The ink-receiving layer in the present invention may contain various surfactants for improving the sharpness of images. These surfactants may be any of anionic type, cationic type, nonionic type and betaine type; they may be of a low molecular weight or of a high molecular weight. These may be used each alone or in combination of two or more. Preferred examples of these surfactants are anionic surfactants such as long-chain alkylbenzene-sulfonate salts and long-chain, preferably branched-chain alkylsulfosuccinate esters, nonionic surfactants such as polyalkylene oxide ethers of long-chain, preferably branched-chain alkyl group-containing phenols and polyalkylene oxide ethers of long-chain alkyl alcohols, and fluorinated surfactants as described in Japanese Patent Kokoku No. 47-9303 and U.S. Pat. No. 3,589,906. The amount of the surfactant added to the ink-receiving layer is preferably 0.1 to 7% by weight, more preferably 0.5 to 3% by weight based on the dry solid weight of the ink-receiving layer.
The ink-receiving layer in the present invention may further contain various additives in addition to the cation-modified non-spherical colloidal silica and the optional polymers and surfactants. Examples of these additives are silane coupling agents such as γ-aminopropyltriethoxysilane and N-β (aminoethyl) γ-aminopropyltrimethoxysilane; hardeners for the polymers such as active halogen compounds, vinylsulfone compounds, aziridine compounds, epoxy compounds, acryloyl compounds and isocyanate compounds; preservatives such as p-hydroxybenzoate ester compounds, benzisothiazolone compounds and isothiazolone compounds mentioned or exemplified in Japanese Patent Kokai (Laid-Open) No. 1-102551; coloring pigments, coloring dyes and fluorescent brighteners mentioned or exemplified in Japanese Patent Kokai (Laid-Open) Nos. 63-204251 and 1-266537; yellowing inhibitors such as sodium hydroxymethanesulfonate and sodium p-toluenesulfinate; ultraviolet absorbers such as benzotriazole compounds having a hydroxy-di-alkylphenyl group at 2-position; antioxidants such as polyhindered phenol compounds as mentioned or exemplified in Japanese Patent Kokai (Laid-Open) No. 1-105245; pencil writing agents such as organic or inorganic fine particles of 0.2-5 μm in particle size such as starch particles, barium sulfate and silicon dioxide; organopolysiloxane compounds mentioned or exemplified in Japanese Patent Kokoku No. 4-1337; pH regulators such as sodium hydroxide, sodium carbonate, sulfuric acid, hydrochloric acid, phosphoric acid and citric acid; and antifoamers such as octyl alcohol and silicone based antifoamers. These may be used in optional combination.
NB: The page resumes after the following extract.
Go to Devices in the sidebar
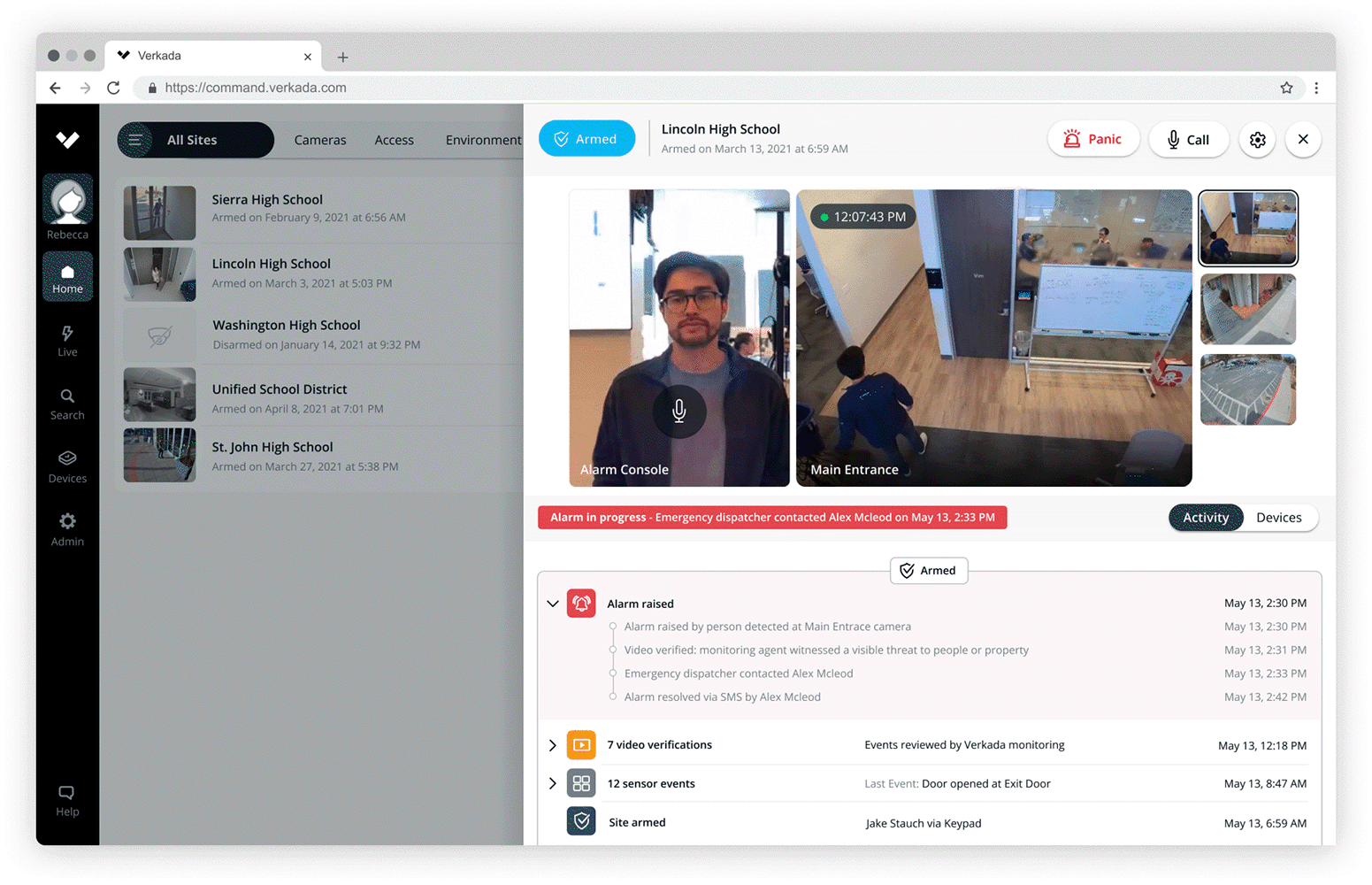1372x885 pixels. tap(67, 466)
The means to be used for coating the coating solution for the ink-receiving layer in the present invention include air knife coater, roll coater, bar coater, wire bar coater, blade coater, slide hopper coater, curtain coater, gravure coater, flexogravure coater and combinations thereof. Desirably, the surface of the support is subjected to a surface activation treatment such as corona discharge and flame treatment before coating. As the apparatuses used for drying the coat, mention may be made of hot-air drying machines such as linear tunnel dryer, arch dryer, air-loop dryer and sine curve air float dryer and drying machines such as infrared ray dryer, heating dryer and microwave dryer.
The ink-receiving layer in the present invention may be single-layered or multi-layered. Examples of the multi-layer structure are those mentioned in Japanese Patent Kokai Nos. 57-89954, 60-224578 and 61-12388. For example, the ink permeable layer disclosed in Japanese Patent Kokai No. 61-12388 may be additionally provided on the ink-receiving layer of the present invention. The ink-receiving layer is provided on at least one side of the support, but may be provided on both sides for prevention of curling or for ink jet recording on the both sides.
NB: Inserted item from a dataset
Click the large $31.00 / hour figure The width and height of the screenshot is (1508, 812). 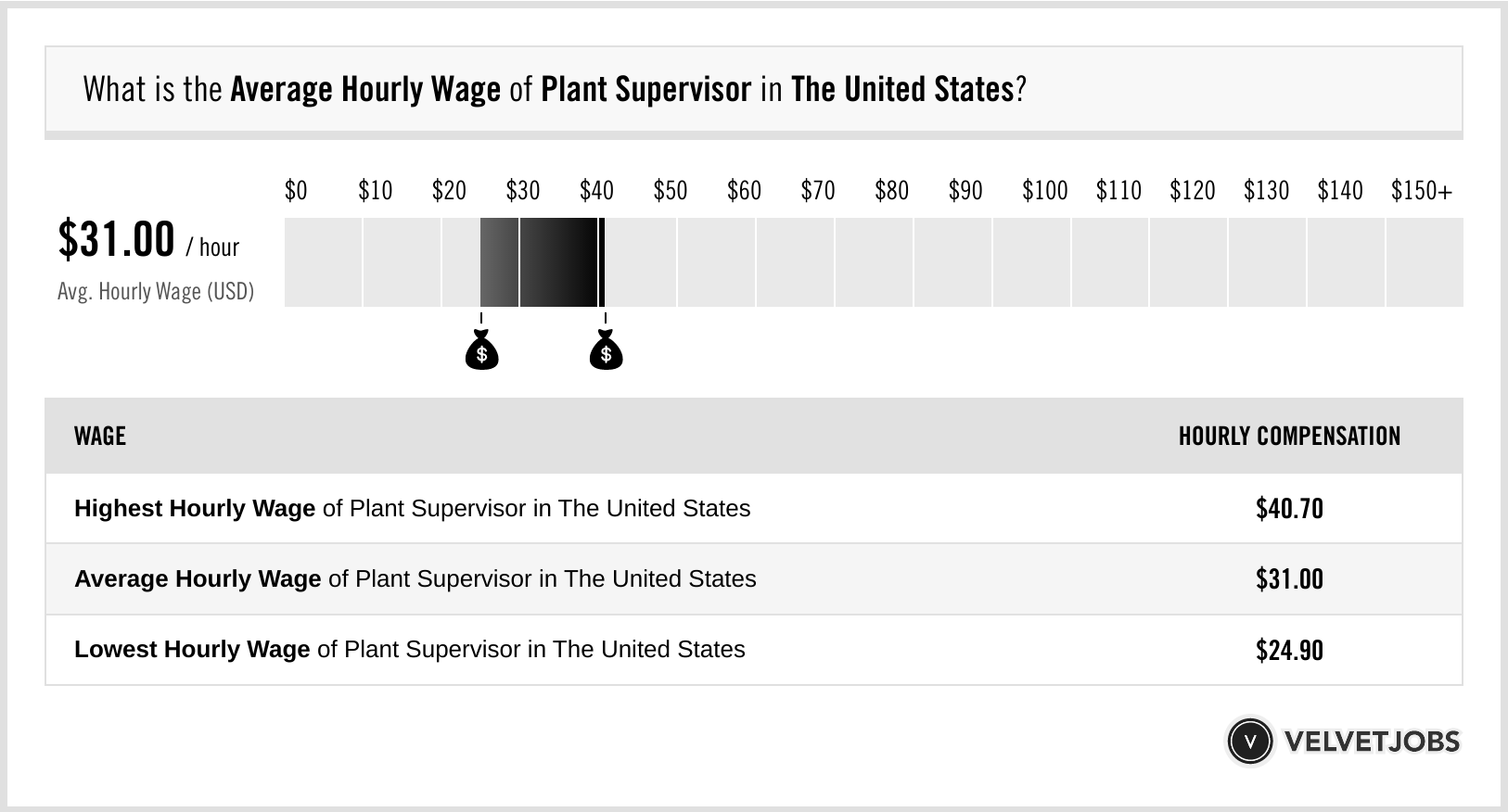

The support used in the present invention may be either transparent or opaque. As the transparent support, anyone known in the prior arts may be used. Examples of such supports are films or sheets of polyester resins, diacetate resins, triacetate resins, acrylic resins, polycarbonate resins, polyvinyl chloride resins, polyimide resins, cellophane and celluloid, and glass sheets. Thickness of such transparent support is preferably about 10 to 200 μm.
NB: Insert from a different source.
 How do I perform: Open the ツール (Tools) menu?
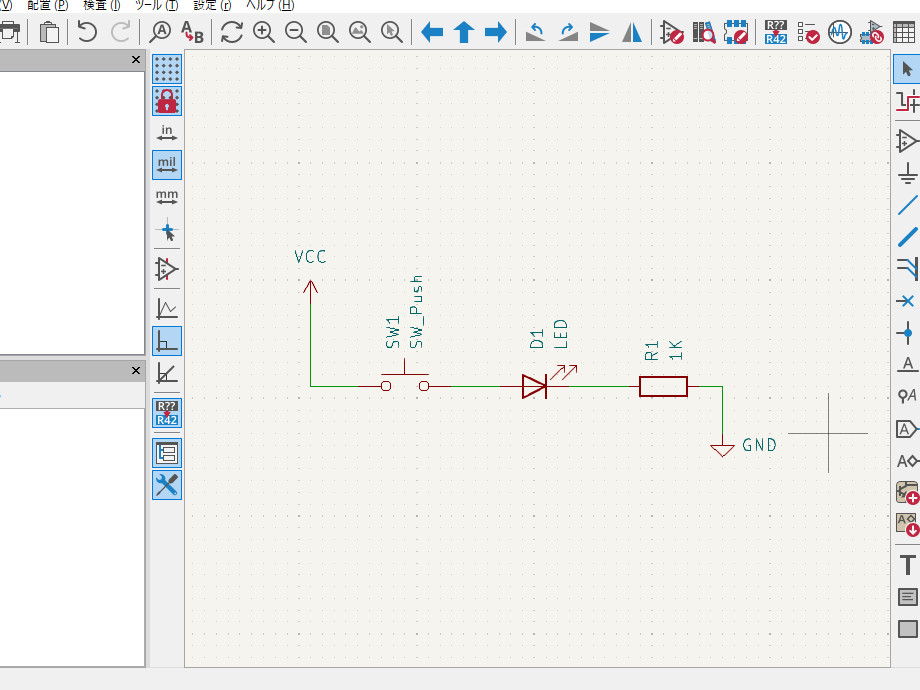pyautogui.click(x=156, y=5)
As the opaque support, there may be used anyone known in the prior art such as paper, coated paper, synthetic paper, resin-coated paper, pigment-containing opaque film and foamed film. From the points of gloss and smoothness, synthetic paper, resin-coated paper and various films are preferred. Resin-coated paper supports comprising a paper as a base coated with a resin having film-forming property on one side or preferably both sides thereof are more preferred from the points of feel or impression of high quality.
As the paper base for the resin-coated paper supports, there may be advantageously used a paper mainly composed of natural pulp (hereinafter referred to as "base paper"), but this may be so-called synthetic papers that are made of synthetic fibers or synthetic resins films and are formed into paper-like sheets.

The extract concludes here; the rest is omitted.